The Z-distribution, therefore, is a distribution of Z-scores created from the values of a perfectly normal distribution.
3.2 Important concepts
3.2.1 Percentiles
Remember what percentile meant when you took the SATs or ACTs?
\(95^{th}\) percentile = 750, means 95% of all values fall below 750.
Notation: The \(X{th}\) percentile of a given variable is often referred to as \(C_{X}\).
- E.g. \(C_{95}\). is the \(95{th}\) percentile of a given variable.
3.2.2 Quartiles
Equally divide the data into 4 percentiles: the \(25^{th}\) percentile; the \(50^{th}\) percentile; the \(75^{th}\) percentile; the \(100^{th}\) percentile.
Notation: There are only 4 quartiles.

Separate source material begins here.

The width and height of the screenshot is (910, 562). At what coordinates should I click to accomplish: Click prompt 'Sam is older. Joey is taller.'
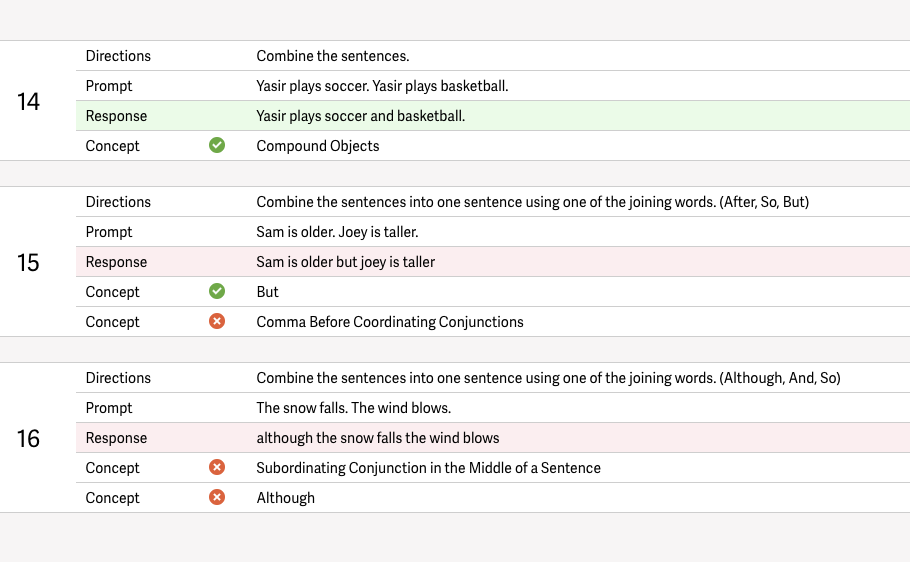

We define them as: \(Q_{X}\).
- 1st quartile = \(25^{th}\) percentile = \(Q_{1}\)
- 2nd quartile = \(50^{th}\) percentile = \(Q_{2}\)
- 3rd quartile = \(75^{th}\) percentile = \(Q_{3}\)
- 4th quartile = \(100^{th}\) percentile = \(Q_{4}\)
Note: Since the 4th quartile is the highest value, we are often more concerned about \(Q_{1}\), \(Q_{2}\) and \(Q_{3}\).
3.3 The empirical rules of the normal curve
Recall the rules of the normal curve from lecture (68%, 95% and 99%). Keep them in mind as we discuss Z-scores.
3.4 The Z-table
Because standard normal distributions are used very often, it is useful to have a table that summarizes its percentiles.
This is what Z-tables do. They give you the percentile for a given z value in a perfectly normal distribution. See the z-table at NYU classes.
3.5 Exercises
Part 1
Open the data set “Standard normal_N_10000.sav” from NYU classes.
This is a standard normal distribution with \(n=10000\). We will use it to illustrate the properties of the standard normal and to understand the Z-table.
Using SPSS, perform the following commands:
- Calculate measures of central tendency and measures of dispersion for the \(x\) variable.
- Check the histogram for the \(x\) variable. Be sure to include a normal curve above it.
- Create Z-scores for the values of \(x\). SPSS will create the variable \(Zx\).
- Calculate measures of central tendency and measures of dispersion for the \(Zx\) variable.
- Check the histogram for the \(Zx\) variable. Be sure to include a normal curve above it.
- Calculate the 90th, 95th, 97.5th and 99th percentile of the \(Zx\) distribution. Find those variables in the Z-table.
Part 2
Open the data set “earnings_data.sav” from NYU classes.
Perform the calculations in Part 1 for the variable \(wages\).